AUFGABEN:
A: Beantworten Sie anhand des Textes über Rauchverbote folgende Fragen:
(i) Worum geht es laut dem Text einzig und allein?
(ii) Wo rauchen manche Raucher laut dem Text nur?
(iii) Was tun manche Raucher als Erstes, wenn sie von einer Kneipentour heimkommen?
B: Schreiben Sie aus dem Text über Rauchverbote den Abschnitt wortgetreu ab, der mit den Worten „Genau dies unterscheidet“ beginnt und mit „ein reines Fantasiegespinst.“ endet.

AUSGEWÄHLTER TEXT:
►
Genau dies unterscheidet Raucher von Farbigen, Juden oder was sonst noch so an abstrusen Vergleichen herangezerrt wird. Es geht nicht um Eigenschaften oder Kennzeichen, die sich die genannten Vergleichsgruppen nicht ausgesucht haben und auch gar nicht ändern könnten. Es geht einzig und allein um eine Handlung, nämlich die des Rauchens. Und genau das ist der springende Punkt: einen Raucher, der gerade keine Zigarette in der Hand hat, kann man gar nicht als solchen erkennen, und deshalb kann man ihn auch nicht diskriminieren, hetzen, hassen oder welche schauerlichen Vokabularien aus dem Bereich der Paranoia sonst noch bemüht werden. Das Szenario der „Raucherhatz“ ist folglich ein reines Fantasiegespinst.

Objekt der Rauchverbote ist also nicht die Person, sondern allein die Tätigkeit des Rauchens, oder präzise gesagt: noch nicht mal das Rauchen, sondern eigentlich nur der Qualm, der beim Rauchen entsteht. Dieser wird nun mal von der Mehrzahl der Menschen als unangenehm empfunden, ja sogar von vielen Rauchern selbst. Da gibt es welche, die nur auf dem Balkon und nicht in der Wohnung rauchen; welche, die beim Autofahren den ausgerauchten Stummel vorzugsweise aus dem Fenster werfen, damit er das Auto nicht mit dem Gestank kalter Asche füllt. Oder die, die von einer Kneipentour heim kommen und als erstes ihre Wäsche in die Waschmaschine stopfen, bevor sich der Gestank in der Wohnung ausbreitet. Oder wieder andere, die Rauchverbote in der Gastronomie vehement unterstützen, weil sie – auch wenn sie sich noch so gern nach der Mahlzeit eine anzünden – während des Essens keinen genussfeindlichen Tabakgeruch vom Nebentisch in der Nase haben möchten. Nun wird wohl gerade diesen Rauchern niemand unterstellen, Gesundheitsfanatiker zu sein, weil sie Rauchverbote unterstützen. Warum aber werden dann Nichtraucher als solche hingestellt, als Asketen und Genussfeinde?
◄
Daten zur Verortung per Pixelkoordinaten:
►
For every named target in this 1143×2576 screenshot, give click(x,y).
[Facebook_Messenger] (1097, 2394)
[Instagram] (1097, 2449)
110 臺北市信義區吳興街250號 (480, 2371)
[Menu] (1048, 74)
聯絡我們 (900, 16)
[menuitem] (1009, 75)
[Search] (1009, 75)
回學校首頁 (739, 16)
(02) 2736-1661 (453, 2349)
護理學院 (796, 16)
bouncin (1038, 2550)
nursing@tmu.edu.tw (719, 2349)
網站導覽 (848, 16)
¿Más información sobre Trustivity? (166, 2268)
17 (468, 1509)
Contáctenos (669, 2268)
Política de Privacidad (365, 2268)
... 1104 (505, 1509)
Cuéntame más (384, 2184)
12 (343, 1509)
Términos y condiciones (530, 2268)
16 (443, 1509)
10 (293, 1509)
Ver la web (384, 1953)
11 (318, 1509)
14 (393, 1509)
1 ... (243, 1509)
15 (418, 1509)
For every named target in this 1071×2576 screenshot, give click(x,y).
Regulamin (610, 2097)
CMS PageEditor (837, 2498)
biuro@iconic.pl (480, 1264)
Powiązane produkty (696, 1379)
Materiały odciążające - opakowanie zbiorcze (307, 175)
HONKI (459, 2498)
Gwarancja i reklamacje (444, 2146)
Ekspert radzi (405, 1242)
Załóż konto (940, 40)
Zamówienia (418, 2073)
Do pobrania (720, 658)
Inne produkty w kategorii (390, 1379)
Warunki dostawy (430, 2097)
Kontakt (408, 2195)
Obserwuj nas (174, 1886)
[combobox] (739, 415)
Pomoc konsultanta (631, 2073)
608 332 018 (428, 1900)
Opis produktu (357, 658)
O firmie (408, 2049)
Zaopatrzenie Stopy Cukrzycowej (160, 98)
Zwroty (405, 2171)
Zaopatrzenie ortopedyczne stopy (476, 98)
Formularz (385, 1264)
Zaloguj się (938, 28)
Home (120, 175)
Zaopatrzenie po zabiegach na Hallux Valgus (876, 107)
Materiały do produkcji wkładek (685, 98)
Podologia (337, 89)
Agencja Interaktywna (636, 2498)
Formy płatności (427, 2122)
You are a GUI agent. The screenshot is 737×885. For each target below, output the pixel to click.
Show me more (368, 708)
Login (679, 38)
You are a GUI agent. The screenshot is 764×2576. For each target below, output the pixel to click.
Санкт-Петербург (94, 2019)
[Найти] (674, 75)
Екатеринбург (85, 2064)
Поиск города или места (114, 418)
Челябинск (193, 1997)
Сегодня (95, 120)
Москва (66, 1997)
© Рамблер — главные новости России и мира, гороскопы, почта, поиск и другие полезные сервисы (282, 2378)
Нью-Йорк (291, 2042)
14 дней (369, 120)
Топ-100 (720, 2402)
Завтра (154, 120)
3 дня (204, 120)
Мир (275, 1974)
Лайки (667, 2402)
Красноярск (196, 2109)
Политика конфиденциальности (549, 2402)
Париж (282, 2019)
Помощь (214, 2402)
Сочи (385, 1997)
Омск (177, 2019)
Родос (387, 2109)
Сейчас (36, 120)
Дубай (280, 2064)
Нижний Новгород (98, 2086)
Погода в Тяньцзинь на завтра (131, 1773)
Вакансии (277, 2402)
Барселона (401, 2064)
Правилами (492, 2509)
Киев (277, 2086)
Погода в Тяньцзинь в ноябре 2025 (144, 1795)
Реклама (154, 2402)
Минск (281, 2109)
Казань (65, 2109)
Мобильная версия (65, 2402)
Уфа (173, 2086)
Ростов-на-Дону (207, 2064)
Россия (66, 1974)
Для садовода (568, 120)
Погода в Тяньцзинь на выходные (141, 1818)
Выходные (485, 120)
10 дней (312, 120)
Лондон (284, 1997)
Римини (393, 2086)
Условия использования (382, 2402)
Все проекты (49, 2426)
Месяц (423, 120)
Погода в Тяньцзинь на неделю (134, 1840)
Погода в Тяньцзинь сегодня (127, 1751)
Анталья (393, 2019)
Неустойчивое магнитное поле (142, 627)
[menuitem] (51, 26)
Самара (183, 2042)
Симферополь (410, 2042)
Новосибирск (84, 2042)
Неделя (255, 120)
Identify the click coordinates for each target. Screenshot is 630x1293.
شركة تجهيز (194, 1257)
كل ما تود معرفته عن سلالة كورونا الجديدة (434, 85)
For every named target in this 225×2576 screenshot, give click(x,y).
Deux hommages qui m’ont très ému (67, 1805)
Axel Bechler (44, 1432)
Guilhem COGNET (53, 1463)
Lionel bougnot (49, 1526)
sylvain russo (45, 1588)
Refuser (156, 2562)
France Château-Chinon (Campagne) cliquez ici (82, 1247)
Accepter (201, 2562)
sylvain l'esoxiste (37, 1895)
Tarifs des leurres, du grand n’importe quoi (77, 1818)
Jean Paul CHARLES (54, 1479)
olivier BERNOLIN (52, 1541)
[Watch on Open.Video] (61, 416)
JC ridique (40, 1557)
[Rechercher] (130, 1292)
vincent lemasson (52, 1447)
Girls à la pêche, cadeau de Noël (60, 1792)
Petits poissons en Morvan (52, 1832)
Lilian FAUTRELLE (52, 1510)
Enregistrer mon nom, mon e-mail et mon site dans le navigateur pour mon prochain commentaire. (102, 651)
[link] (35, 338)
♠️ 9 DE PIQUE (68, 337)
◄
LÖSUNGEN:
A:
(i) Um eine Handlung, nämlich die des Rauchens.
(ii) Auf dem Balkon und nicht in der Wohnung.
(iii) Sie stopfen ihre Wäsche in die Waschmaschine, bevor sich der Gestank in der Wohnung ausbreitet.

B:
Genau dies unterscheidet Raucher von Farbigen, Juden oder was sonst noch so an abstrusen Vergleichen herangezerrt wird. Es geht nicht um Eigenschaften oder Kennzeichen, die sich die genannten Vergleichsgruppen nicht ausgesucht haben und auch gar nicht ändern könnten. Es geht einzig und allein um eine Handlung, nämlich die des Rauchens. Und genau das ist der springende Punkt: einen Raucher, der gerade keine Zigarette in der Hand hat, kann man gar nicht als solchen erkennen, und deshalb kann man ihn auch nicht diskriminieren, hetzen, hassen oder welche schauerlichen Vokabularien aus dem Bereich der Paranoia sonst noch bemüht werden. Das Szenario der „Raucherhatz“ ist folglich ein reines Fantasiegespinst.